PKK leader Öcalan’s letters on way to Kandil, Europe

ANKARA / ANTALYA
PKK leader Öcalan’s letters on way to Kandil, Europe

BDP deputy Parliamentary Group Chair Pervin Buldan, who visited Öcalan on İmralı island, is thought to be one of the possible couriers for his letters. AA photo

Letters written by the jailed leader of the outlawed Kurdistan Workers’ Party (PKK) in an effort to lay out certain conditions for the voluntary disarmament of the PKK were sent to their intended recipients in Kandil and Europe on Feb. 27.

“The letters will reach their recipients in the coming hours. The letters are gone,” Peace and Democracy Party (BDP) co-leader Selahattin Demirtaş said yesterday after a meeting of the BDP Party Assembly and the Central Executive Board (MYK) at the party’s headquarters.

The letters are identical and were written by PKK leader Abdullah Öcalan and handed over to a parliamentarian delegation composed of three BDP deputies on Feb. 23. Sırrı Süreyya Önder, one of the lawmakers in the delagation, was reportedly on his way yesterday to Kandil, where the PKK’s headquarters and training camps are located.

Demirtaş declined to elaborate on the identities of the couriers delivering the letters. “We found people who will help us and sent the letters [with them],” he said.

The letters are addressed to the BDP, the Executive Council of the Kurdistan Communities Union (KCK), the alleged urban wing of the PKK based in Kandil, and the KCK’s Europe branch.

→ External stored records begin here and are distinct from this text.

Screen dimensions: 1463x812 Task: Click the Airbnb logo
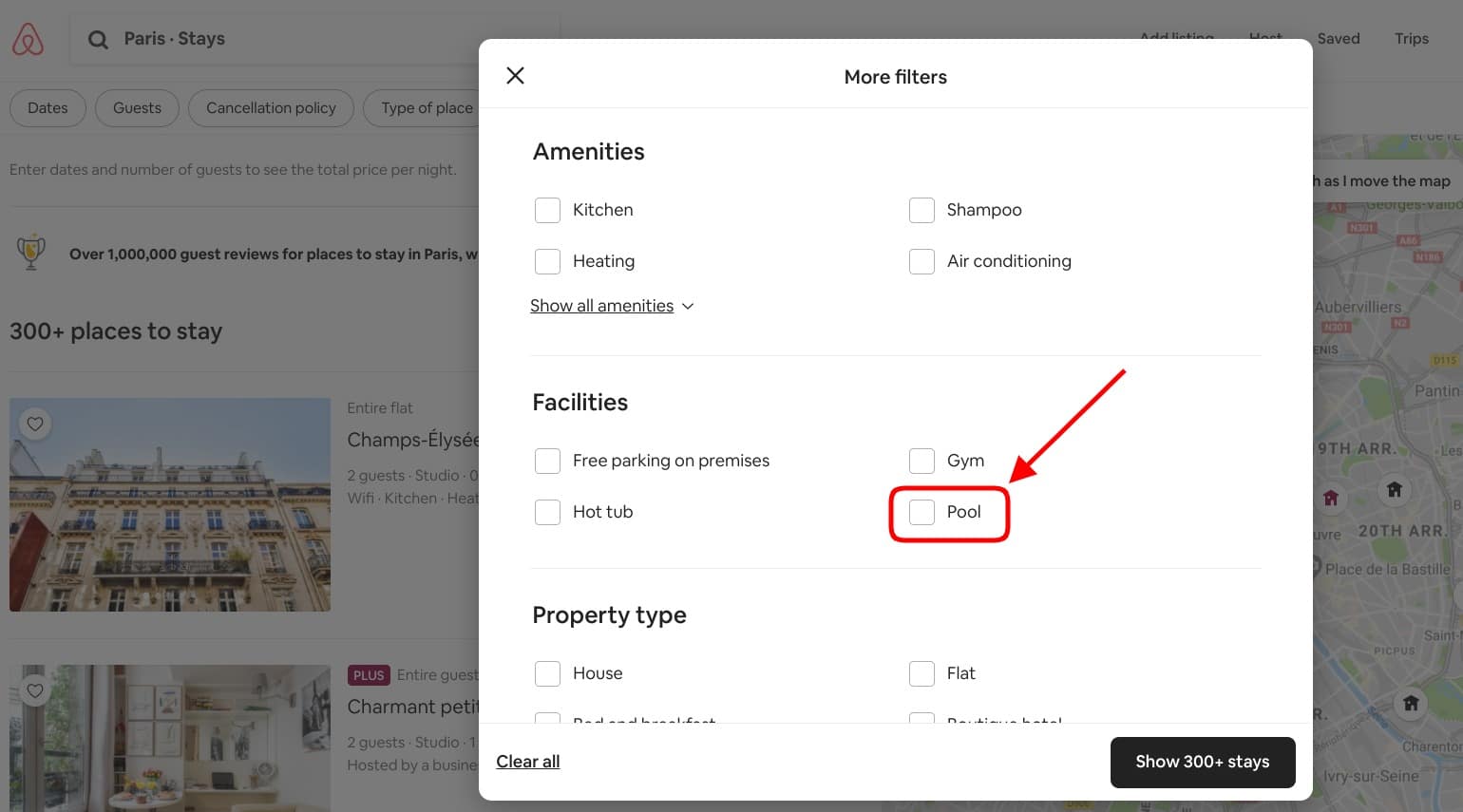[28, 38]
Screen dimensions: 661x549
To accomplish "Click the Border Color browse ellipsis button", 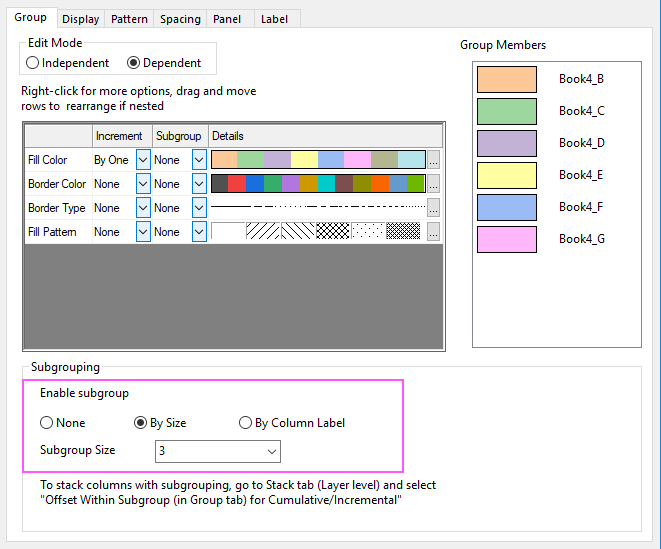I will click(433, 184).
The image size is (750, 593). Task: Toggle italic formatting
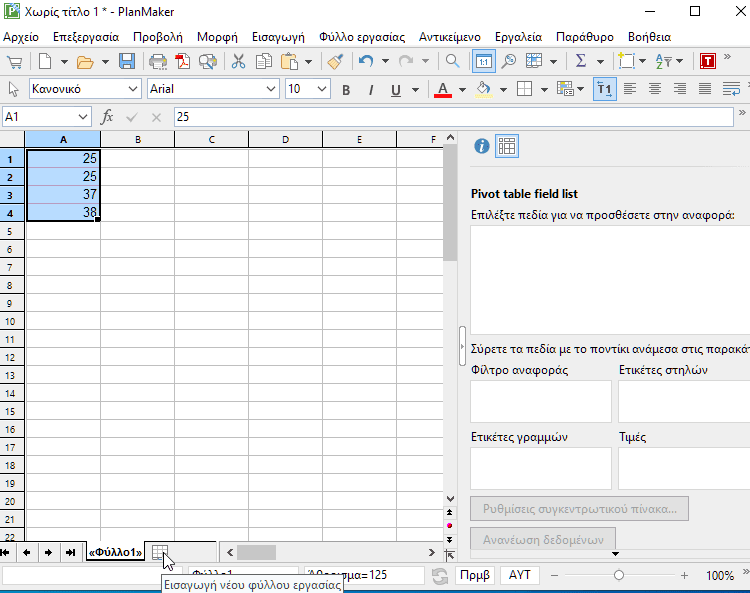[371, 90]
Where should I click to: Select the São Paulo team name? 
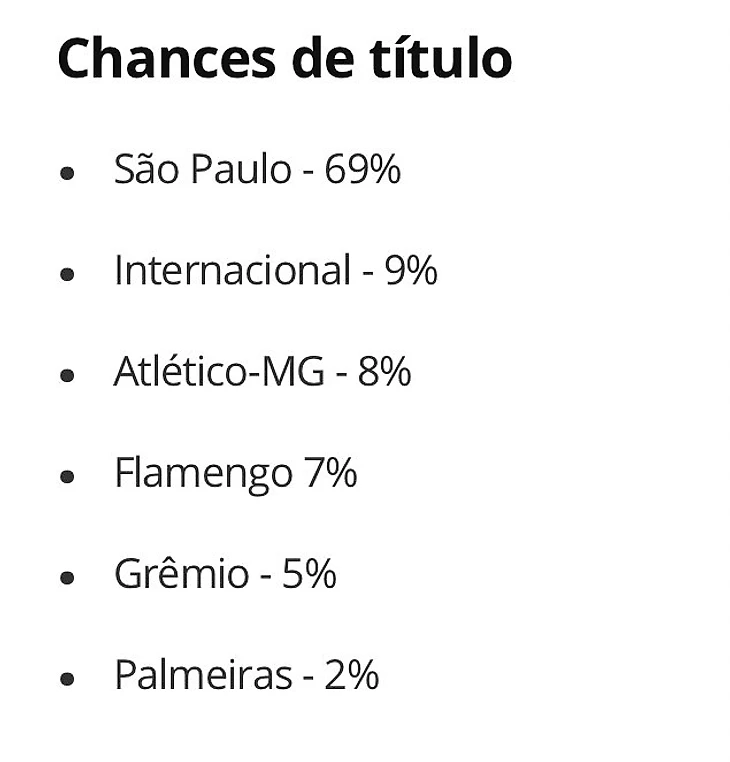click(202, 170)
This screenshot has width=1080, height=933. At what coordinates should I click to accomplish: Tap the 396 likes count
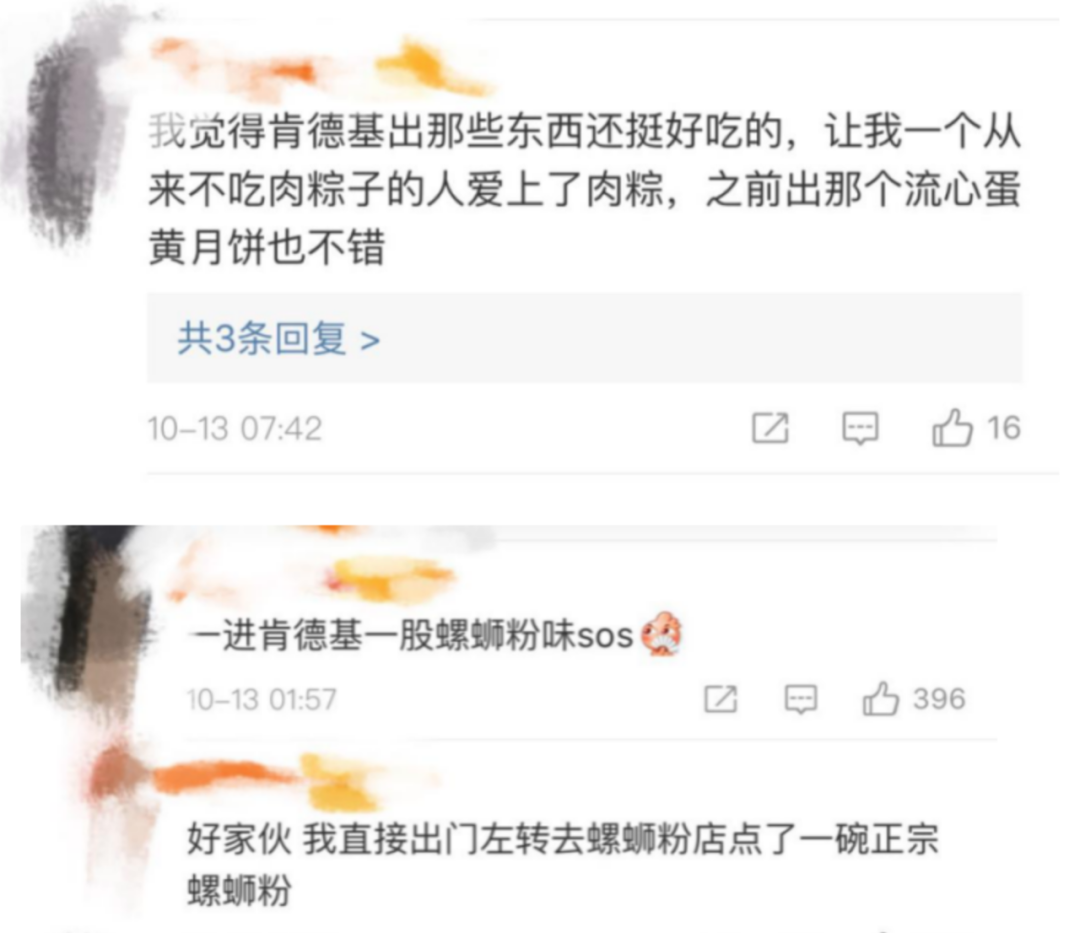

Different names were raised as possible couriers throughout the day, including BDP deputy Parliamentary Group Chair Pervin Buldan, BDP Istanbul deputy Önder and BDP Diyarbakır deputy Altan Tan. The three named lawmakers travelled to İmralı island on Feb. 23 following permission from the government for a visit with Öcalan conducted as part of a process that involves using the imprisoned PKK leader to convince PKK militants to lay down their arms.

The names of the co-chairs of the Kurdish-umbrella organization, the Democratic Society Congress (DTK), Ahmet Türk and Aysel Tuğluk, were also mentioned. “[This is] a technical matter which isn’t decisive in regards to the substance,” Demirtaş said in response to insistent questions on whether the couriers were deputies.

Demirtaş said the BDP was not yet ready to respond to the letter they received from Öcalan. “We need time for that. We need to work on it for maybe a few more days,” he said.

It was not clear whether the individuals who carried the letters to their respective addressees are expected to bring back responses to then be transmitted to Öcalan. The PKK leader had said the responses he receives would shape the roadmap he will draft as a proposed resolution to the conflict.

“Today we do not have such a plan. It is not on our agenda at the moment,” BDP deputy Chair Meral Danış Beştaş said when the Hürriyet Daily News asked whether BDP deputies might alter travel to Kandil and Europe in order to deliver their response letters.